── RECORD EXTRACTS ──

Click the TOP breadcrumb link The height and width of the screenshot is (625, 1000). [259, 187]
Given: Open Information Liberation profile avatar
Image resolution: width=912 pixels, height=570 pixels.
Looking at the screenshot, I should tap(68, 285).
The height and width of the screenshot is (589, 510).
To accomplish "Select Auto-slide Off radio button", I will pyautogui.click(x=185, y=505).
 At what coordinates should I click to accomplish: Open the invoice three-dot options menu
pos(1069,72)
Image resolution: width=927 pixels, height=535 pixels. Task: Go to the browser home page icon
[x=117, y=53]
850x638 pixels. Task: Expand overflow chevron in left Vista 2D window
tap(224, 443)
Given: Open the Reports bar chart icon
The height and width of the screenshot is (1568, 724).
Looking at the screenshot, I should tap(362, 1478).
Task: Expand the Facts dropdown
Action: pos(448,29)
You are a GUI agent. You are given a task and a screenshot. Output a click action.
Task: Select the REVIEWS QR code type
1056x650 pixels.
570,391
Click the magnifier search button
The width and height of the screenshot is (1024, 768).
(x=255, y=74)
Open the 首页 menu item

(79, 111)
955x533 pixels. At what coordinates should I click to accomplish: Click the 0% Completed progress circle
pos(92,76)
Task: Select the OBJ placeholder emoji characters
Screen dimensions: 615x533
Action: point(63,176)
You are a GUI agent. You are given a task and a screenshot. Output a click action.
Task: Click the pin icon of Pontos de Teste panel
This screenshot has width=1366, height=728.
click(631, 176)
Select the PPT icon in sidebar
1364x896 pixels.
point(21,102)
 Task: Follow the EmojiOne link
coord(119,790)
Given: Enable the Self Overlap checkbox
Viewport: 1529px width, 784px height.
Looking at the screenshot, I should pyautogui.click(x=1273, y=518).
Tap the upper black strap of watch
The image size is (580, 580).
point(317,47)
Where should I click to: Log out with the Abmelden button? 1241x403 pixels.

───

_WHAT NEEDS TO BE DONE_:
Set down each line of the material above again, exactly.

_TASK ANSWER_:
Click the TOP breadcrumb link The height and width of the screenshot is (625, 1000). [259, 187]
Given: Open Information Liberation profile avatar
Image resolution: width=912 pixels, height=570 pixels.
Looking at the screenshot, I should tap(68, 285).
The height and width of the screenshot is (589, 510).
To accomplish "Select Auto-slide Off radio button", I will pyautogui.click(x=185, y=505).
 At what coordinates should I click to accomplish: Open the invoice three-dot options menu
pos(1069,72)
Image resolution: width=927 pixels, height=535 pixels. Task: Go to the browser home page icon
[x=117, y=53]
850x638 pixels. Task: Expand overflow chevron in left Vista 2D window
tap(224, 443)
Given: Open the Reports bar chart icon
The height and width of the screenshot is (1568, 724).
Looking at the screenshot, I should tap(362, 1478).
Task: Expand the Facts dropdown
Action: pos(448,29)
You are a GUI agent. You are given a task and a screenshot. Output a click action.
Task: Select the REVIEWS QR code type
1056x650 pixels.
570,391
Click the magnifier search button
The width and height of the screenshot is (1024, 768).
(x=255, y=74)
Open the 首页 menu item

(79, 111)
955x533 pixels. At what coordinates should I click to accomplish: Click the 0% Completed progress circle
pos(92,76)
Task: Select the OBJ placeholder emoji characters
Screen dimensions: 615x533
Action: point(63,176)
You are a GUI agent. You are given a task and a screenshot. Output a click action.
Task: Click the pin icon of Pontos de Teste panel
This screenshot has width=1366, height=728.
click(631, 176)
Select the PPT icon in sidebar
1364x896 pixels.
point(21,102)
 Task: Follow the EmojiOne link
coord(119,790)
Given: Enable the Self Overlap checkbox
Viewport: 1529px width, 784px height.
Looking at the screenshot, I should pyautogui.click(x=1273, y=518).
Tap the upper black strap of watch
The image size is (580, 580).
point(317,47)
Where should I click to: Log out with the Abmelden button? 1241x403 pixels.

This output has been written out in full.